# Debiased Lasso

##### Posted on

This post is based on Section 6.4 of Hastie, Trevor, Robert Tibshirani, and Martin Wainwright. “Statistical Learning with Sparsity,” 2016, 362.

For the linear model $\y=\X\beta+\varepsilon$, consider the high-dimensional regime wherein the number of parameters $p$ exceeds the sample size $N$. A prominent approach is the Lasso defined through the following convex optimization problem:

\[\hat\beta_\lambda\equiv \arg\max_{\beta\in \IR^p}\left\{\frac{1}{2N}\Vert \y-\X\beta\Vert^2_2+\lambda \Vert \beta\Vert_1\right\}\,.\]A far less understood question is how to perform statistical inference in the high-dimensional setting, for instance computing confidence intervals and $p$-values for quantities of interest.
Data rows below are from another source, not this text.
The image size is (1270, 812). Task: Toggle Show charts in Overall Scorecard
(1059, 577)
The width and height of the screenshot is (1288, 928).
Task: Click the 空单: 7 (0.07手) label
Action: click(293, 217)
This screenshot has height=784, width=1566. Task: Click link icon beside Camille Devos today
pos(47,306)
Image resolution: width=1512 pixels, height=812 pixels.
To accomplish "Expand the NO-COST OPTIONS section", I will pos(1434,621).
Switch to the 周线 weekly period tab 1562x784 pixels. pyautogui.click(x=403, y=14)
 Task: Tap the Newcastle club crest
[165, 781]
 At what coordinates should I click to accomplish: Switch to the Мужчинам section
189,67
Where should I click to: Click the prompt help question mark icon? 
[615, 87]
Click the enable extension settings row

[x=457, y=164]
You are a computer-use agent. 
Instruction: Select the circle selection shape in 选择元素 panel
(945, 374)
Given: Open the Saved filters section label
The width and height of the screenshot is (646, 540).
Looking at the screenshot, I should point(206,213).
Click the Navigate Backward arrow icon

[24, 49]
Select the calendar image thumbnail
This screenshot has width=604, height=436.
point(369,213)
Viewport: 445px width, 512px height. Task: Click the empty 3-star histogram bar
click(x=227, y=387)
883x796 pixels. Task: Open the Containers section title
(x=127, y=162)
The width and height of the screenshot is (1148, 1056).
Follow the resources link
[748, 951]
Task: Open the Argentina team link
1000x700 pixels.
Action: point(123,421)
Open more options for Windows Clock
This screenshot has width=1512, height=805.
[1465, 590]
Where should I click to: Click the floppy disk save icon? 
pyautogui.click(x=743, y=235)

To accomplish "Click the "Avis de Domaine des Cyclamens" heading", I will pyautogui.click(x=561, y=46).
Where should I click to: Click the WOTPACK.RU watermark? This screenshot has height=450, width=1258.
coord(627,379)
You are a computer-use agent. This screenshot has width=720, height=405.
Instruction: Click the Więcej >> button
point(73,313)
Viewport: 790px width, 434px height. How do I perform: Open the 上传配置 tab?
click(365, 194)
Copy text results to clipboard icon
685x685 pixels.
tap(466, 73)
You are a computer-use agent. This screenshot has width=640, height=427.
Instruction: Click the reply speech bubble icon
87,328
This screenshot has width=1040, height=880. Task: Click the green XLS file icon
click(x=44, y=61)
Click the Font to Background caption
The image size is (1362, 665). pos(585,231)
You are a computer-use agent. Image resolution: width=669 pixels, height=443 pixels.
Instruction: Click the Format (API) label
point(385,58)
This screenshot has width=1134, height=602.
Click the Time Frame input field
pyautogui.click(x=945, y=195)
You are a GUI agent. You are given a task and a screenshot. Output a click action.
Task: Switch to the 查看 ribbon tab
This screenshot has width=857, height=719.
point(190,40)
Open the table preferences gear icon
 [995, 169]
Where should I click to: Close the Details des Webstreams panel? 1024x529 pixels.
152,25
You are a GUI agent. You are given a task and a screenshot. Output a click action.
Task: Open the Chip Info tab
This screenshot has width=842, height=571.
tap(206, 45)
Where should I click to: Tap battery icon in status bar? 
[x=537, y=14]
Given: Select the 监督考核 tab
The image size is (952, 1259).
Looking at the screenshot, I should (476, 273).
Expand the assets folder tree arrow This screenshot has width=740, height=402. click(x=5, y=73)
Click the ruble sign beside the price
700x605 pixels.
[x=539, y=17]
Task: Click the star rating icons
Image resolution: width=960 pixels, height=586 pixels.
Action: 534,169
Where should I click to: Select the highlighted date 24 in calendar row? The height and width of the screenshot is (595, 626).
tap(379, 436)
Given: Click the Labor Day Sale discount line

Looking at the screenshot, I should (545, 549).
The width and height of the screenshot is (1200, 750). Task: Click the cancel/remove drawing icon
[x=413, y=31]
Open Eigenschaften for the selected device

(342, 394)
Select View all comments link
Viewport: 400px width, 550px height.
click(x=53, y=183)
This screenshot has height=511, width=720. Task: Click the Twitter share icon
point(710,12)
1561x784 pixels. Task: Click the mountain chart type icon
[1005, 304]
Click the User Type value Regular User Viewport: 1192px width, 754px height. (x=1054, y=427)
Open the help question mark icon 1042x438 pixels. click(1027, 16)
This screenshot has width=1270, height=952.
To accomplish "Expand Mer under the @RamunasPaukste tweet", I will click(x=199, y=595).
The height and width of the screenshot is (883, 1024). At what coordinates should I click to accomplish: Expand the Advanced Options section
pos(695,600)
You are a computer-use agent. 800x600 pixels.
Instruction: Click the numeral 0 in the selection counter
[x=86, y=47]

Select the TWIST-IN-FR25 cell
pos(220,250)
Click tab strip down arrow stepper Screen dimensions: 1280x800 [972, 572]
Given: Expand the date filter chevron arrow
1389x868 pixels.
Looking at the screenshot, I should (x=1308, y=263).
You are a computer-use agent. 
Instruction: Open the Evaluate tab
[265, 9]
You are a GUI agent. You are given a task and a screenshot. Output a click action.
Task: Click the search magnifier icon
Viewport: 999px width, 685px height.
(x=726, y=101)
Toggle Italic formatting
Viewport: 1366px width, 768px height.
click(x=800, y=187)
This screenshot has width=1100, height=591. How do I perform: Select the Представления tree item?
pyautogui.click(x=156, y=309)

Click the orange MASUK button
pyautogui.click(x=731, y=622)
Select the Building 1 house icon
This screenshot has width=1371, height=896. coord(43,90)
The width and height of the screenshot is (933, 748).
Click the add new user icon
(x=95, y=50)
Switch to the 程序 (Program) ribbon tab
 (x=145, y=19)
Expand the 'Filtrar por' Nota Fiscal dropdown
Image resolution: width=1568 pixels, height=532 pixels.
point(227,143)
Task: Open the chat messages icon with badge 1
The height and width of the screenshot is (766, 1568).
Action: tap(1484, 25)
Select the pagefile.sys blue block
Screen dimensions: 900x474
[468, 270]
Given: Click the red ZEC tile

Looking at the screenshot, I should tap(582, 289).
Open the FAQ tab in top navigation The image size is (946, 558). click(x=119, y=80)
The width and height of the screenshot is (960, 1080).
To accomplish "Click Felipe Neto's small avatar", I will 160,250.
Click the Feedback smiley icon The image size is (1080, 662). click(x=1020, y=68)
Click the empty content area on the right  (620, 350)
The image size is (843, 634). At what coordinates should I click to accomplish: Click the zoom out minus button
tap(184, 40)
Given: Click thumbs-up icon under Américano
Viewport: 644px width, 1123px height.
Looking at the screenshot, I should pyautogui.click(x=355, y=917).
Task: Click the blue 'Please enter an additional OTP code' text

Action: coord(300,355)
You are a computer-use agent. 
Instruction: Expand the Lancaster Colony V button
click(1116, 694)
If $N > p$, we can simply fit the full model by least squares and use standard intervals from least-squares theory

\[\hat\beta_j \pm z^{(\alpha)}v_j\hat\sigma\,,\]where $\hat\beta$ is the OLS estimate, $v_j^2=(\X^T\X)_{jj}^{-1},\hat\sigma^2=\sum_i(y_i-\hat y_i)^2/(N-p)$, and $z^{(\alpha)}$ is the $\alpha$-percentile of the standard normal distribution. However, this approach does not work when $N < p$.

One proposal that has been suggested is to use a debiased version of the lasso estimator,

\begin{equation} \hat\beta^d=\hat\beta_\lambda+\frac 1N \Theta\X^T(\y-\X\hat\beta_\lambda)\,,\label{eq:6.16} \end{equation}

where $\Theta$ is an approximate inverse of $\hat\Sigma=\frac 1NX^TX$. Rewrite as

\begin{equation} \hat\beta^d = \beta+\frac 1N\Theta\X^T\varepsilon + \underbrace{(\I_p-\frac 1N\Theta\X^T\X)(\hat\beta_\lambda-\beta)}_{\hat\Delta}\,.\label{eq:6.17} \end{equation}

If $N\ge p$, then $\Theta^{-1}=\frac 1N\X^T\X$, then \eqref{eq:6.16} becomes \(\hat \beta^d = (\X^T\X)^{-1}\X^T\y = \hat \beta\) which is unbiased for $\beta$. However when $N < p$, $\X^T\X/N$ is not invertible and we need try to find an approximation inverse.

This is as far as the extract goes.